• [Work instruction 1]: According to the passage on Legio's fault handling, which MPI structures are involved in the Legio repair process?

• [Text segment]:
The proposed solution consists of the substitution of the MPI structures used (and created) by the application with others managed by Legio. In this way, when a fault happens, it affects only the Legio structures, making the repair process easier and controllable by the framework. The MPI operations performed by Legio are the ones called by the applications, but with different MPI structures and ranks of the involved processes. In particular, the MPI structures that are involved in the Legio repair process are communicators, windows, and files. The structure substitution introduces many problems that must be addressed, all referring to the possible differences between the original and the substitute. For what concerns communicator substitution, the ranks of the processes may raise some problems: the application is expecting its rank not to change during the execution, but we may have to change the communicator due to faults and, as a consequence, ranks. Our solution must be able to transparently map ranks from the original structure to the substitute one.

Another problem that arises in this situation is the fact that faults may heavily affect the correctness of the application result. While we expect an accuracy loss as a consequence of a fault, the impact of such a loss depends on the role of the failed process within the application. Working transparently at the application level implies that Legio has no way to know the importance of a process within the application, and neither the application has any way to tell Legio that information. Legio infers the importance of a process from the communication patterns observed and adapts its behaviour based on these considerations. In particular, processes that are not the root of a collective call are assumed less important than the root and their fault does not alter the completion of the operation: after repairing the communicators, the calls are repeated. On the other side, when a failed process is involved in the communication, either by being the root of a collective call or by participating in a point-to-point operation, there are two possible courses of action. Legio can ignore the failure, for example when the failed process was gathering data from the others, or it can stop the application execution, for example when the failed process is spreading important data. The choice is done at Legio compile-time and we provided ways to the user to configure this behaviour to better fit the application.

• [Available data]:
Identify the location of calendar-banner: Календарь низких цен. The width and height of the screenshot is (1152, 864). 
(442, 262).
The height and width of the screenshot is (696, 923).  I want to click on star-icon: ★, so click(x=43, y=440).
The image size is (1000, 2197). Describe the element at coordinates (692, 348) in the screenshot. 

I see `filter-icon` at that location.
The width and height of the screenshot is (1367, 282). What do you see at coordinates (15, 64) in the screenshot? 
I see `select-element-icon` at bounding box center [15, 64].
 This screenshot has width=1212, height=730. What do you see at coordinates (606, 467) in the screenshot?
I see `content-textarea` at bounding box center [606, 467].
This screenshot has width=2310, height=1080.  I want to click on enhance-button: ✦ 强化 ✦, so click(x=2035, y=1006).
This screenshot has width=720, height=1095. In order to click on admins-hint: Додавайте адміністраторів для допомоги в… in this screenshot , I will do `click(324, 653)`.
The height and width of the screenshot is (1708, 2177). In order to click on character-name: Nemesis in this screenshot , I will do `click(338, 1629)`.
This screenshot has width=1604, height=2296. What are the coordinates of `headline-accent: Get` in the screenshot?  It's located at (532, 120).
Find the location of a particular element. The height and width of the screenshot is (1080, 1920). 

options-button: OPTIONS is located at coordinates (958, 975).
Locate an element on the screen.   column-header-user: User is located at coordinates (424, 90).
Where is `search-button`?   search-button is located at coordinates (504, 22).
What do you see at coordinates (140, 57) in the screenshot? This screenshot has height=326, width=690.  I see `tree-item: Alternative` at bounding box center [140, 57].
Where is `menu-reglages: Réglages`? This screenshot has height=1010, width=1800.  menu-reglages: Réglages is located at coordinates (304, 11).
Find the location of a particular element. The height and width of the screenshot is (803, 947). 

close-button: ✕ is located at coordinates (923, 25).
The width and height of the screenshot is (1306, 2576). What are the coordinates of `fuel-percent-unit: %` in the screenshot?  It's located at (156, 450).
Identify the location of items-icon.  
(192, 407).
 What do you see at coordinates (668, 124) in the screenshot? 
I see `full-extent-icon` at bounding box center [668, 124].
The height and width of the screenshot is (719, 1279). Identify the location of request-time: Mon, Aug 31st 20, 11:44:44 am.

• [Work instruction 2]: Copy the records word for word, from the first line of the records through the line containing "Locate an element".

• [Task solution 1]: Communicators, windows, and files.

• [Task solution 2]:
Identify the location of calendar-banner: Календарь низких цен. The width and height of the screenshot is (1152, 864). 
(442, 262).
The height and width of the screenshot is (696, 923).  I want to click on star-icon: ★, so click(x=43, y=440).
The image size is (1000, 2197). Describe the element at coordinates (692, 348) in the screenshot. 

I see `filter-icon` at that location.
The width and height of the screenshot is (1367, 282). What do you see at coordinates (15, 64) in the screenshot? 
I see `select-element-icon` at bounding box center [15, 64].
 This screenshot has width=1212, height=730. What do you see at coordinates (606, 467) in the screenshot?
I see `content-textarea` at bounding box center [606, 467].
This screenshot has width=2310, height=1080.  I want to click on enhance-button: ✦ 强化 ✦, so click(x=2035, y=1006).
This screenshot has width=720, height=1095. In order to click on admins-hint: Додавайте адміністраторів для допомоги в… in this screenshot , I will do `click(324, 653)`.
The height and width of the screenshot is (1708, 2177). In order to click on character-name: Nemesis in this screenshot , I will do `click(338, 1629)`.
This screenshot has width=1604, height=2296. What are the coordinates of `headline-accent: Get` in the screenshot?  It's located at (532, 120).
Find the location of a particular element. The height and width of the screenshot is (1080, 1920). 

options-button: OPTIONS is located at coordinates (958, 975).
Locate an element on the screen.   column-header-user: User is located at coordinates (424, 90).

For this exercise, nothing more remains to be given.